According to the second aspect of the present invention, the cooling air of the motor is used to cool the control unit of the motor, so that the environment of the control unit can be improved without increasing the cost and weight of the vehicle. You can keep it right.

[Brief description of drawings]

FIG. 1 is an overall side view of a motorcycle according to a first embodiment.

FIG. 2 is a side view of a rear vehicle body.

FIG. 3 is an enlarged view of a main part of FIG.

4 is a sectional view taken along line 4-4 of FIG.

5 is a view in the direction of arrow 5 in FIG.

6 is a view in the direction of arrow 6 in FIG.

7 is a sectional view taken along line 7-7 of FIG.

8 is a sectional view taken along line 8-8 of FIG.

9 is a sectional view taken along line 9-9 of FIG.

10 is a sectional view taken along line 10-10 of FIG.

11 is a sectional view taken along line 11-11 of FIG.

12 is a sectional view taken along line 12-12 of FIG.

FIG. 13 is a side view of the rear body of the motorcycle according to the second embodiment.
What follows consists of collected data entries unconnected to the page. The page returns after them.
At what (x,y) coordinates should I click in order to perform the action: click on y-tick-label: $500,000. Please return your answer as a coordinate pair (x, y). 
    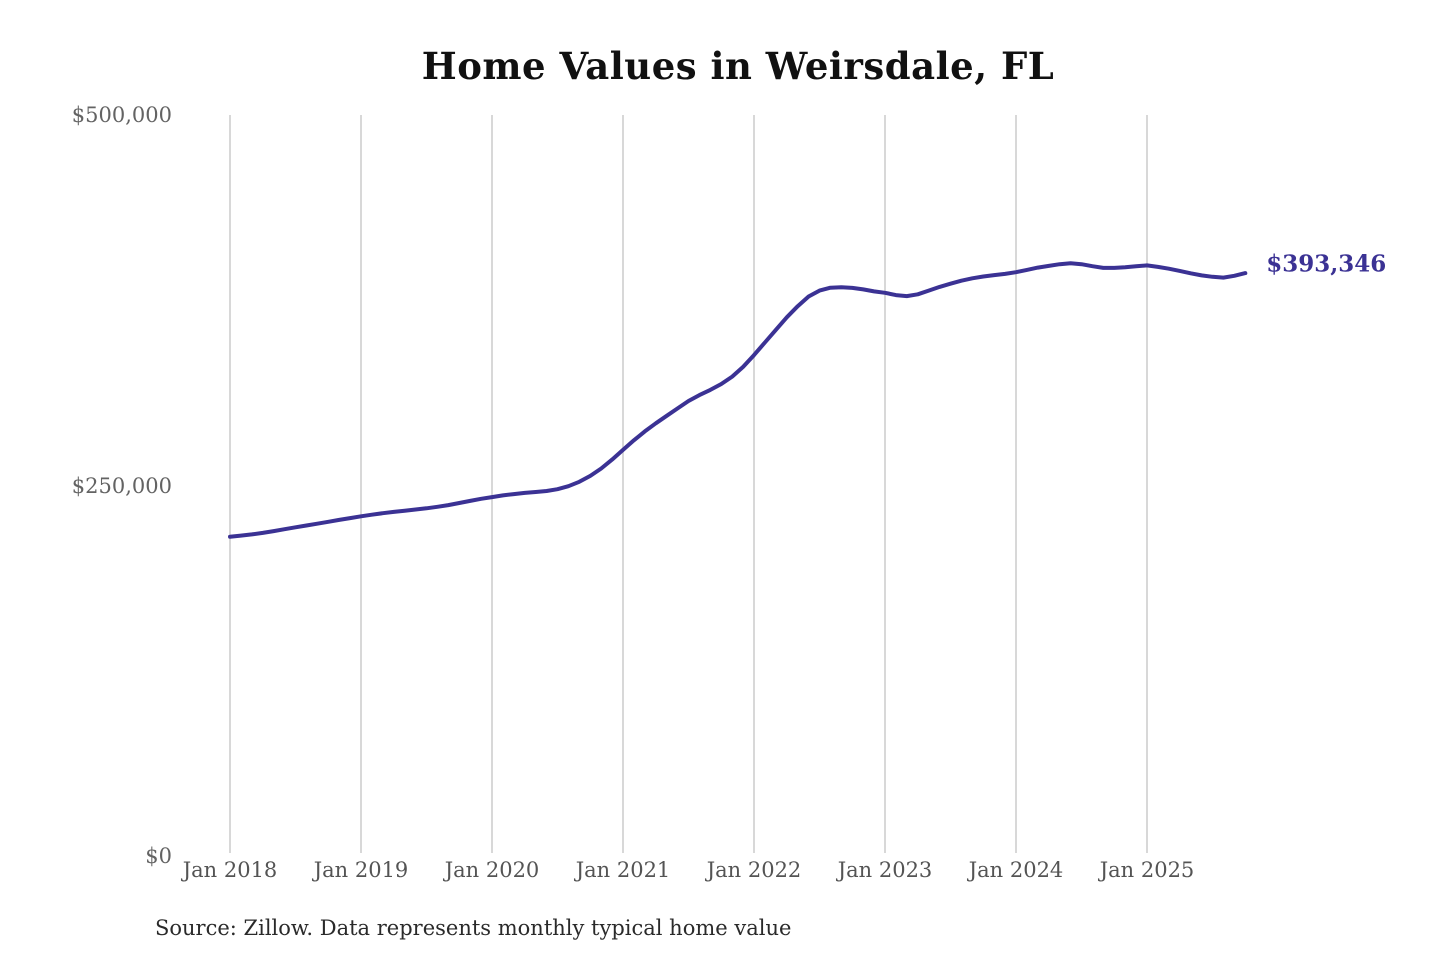
    Looking at the image, I should click on (122, 115).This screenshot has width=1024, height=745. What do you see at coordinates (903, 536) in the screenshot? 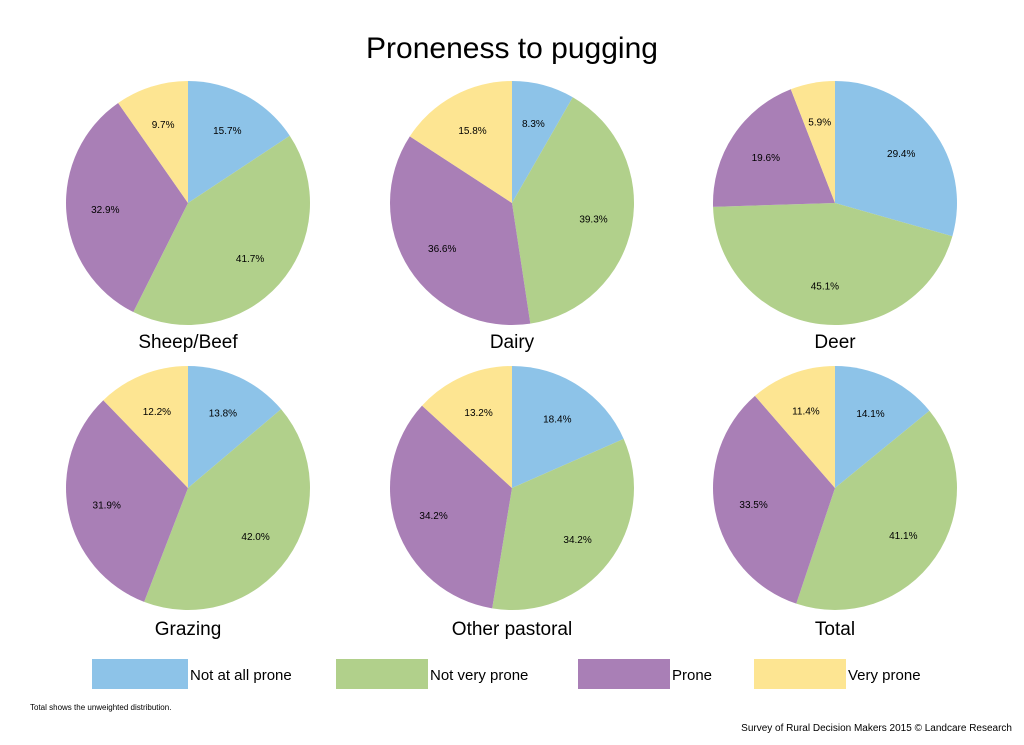
I see `slice-label-total-not-very-prone: 41.1%` at bounding box center [903, 536]. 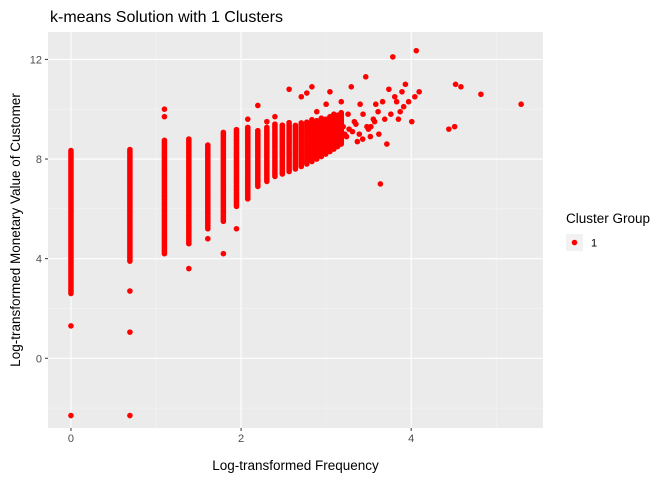 What do you see at coordinates (411, 439) in the screenshot?
I see `x-tick-label: 4` at bounding box center [411, 439].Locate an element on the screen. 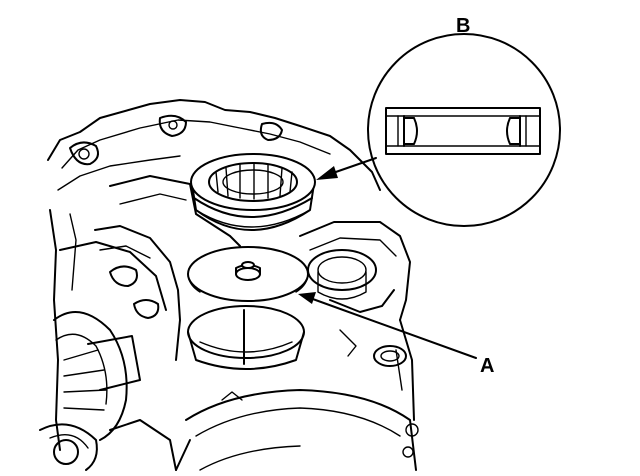 The width and height of the screenshot is (640, 476). washer-leader is located at coordinates (388, 326).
14 is a sectional view taken along line 14-14 of FIG.

[Explanation of symbols]

 B battery M power motor (motor) U control unit 85 first cooling air passage (cooling air passage) 86 second cooling air passage (cooling air passage) 87 third cooling air passage (cooling air passage) 88 fan 89 fourth cooling Air passage (cooling air passage) 91 Hot air passage 107 Fan 109 Cooling air passage 110 First warm air passage (warm air passage) 111 Second warm air passage (warm air passage)

Claims (2)

[Claims] 1. In an electric vehicle that travels using a motor (M) driven by a battery (B) as a power source, a cooling air passage (85) for supplying cooling air to the motor (M) with fans (88, 107). , 86, 87, 89, 10
9) and a hot air passage (91, 11) for supplying the hot air whose temperature has risen by cooling the motor (M) to the battery (B).
0, 111) and an electric vehicle. 2. The electric vehicle according to claim 1, wherein the cooling air cools the control unit (U) of the motor (M).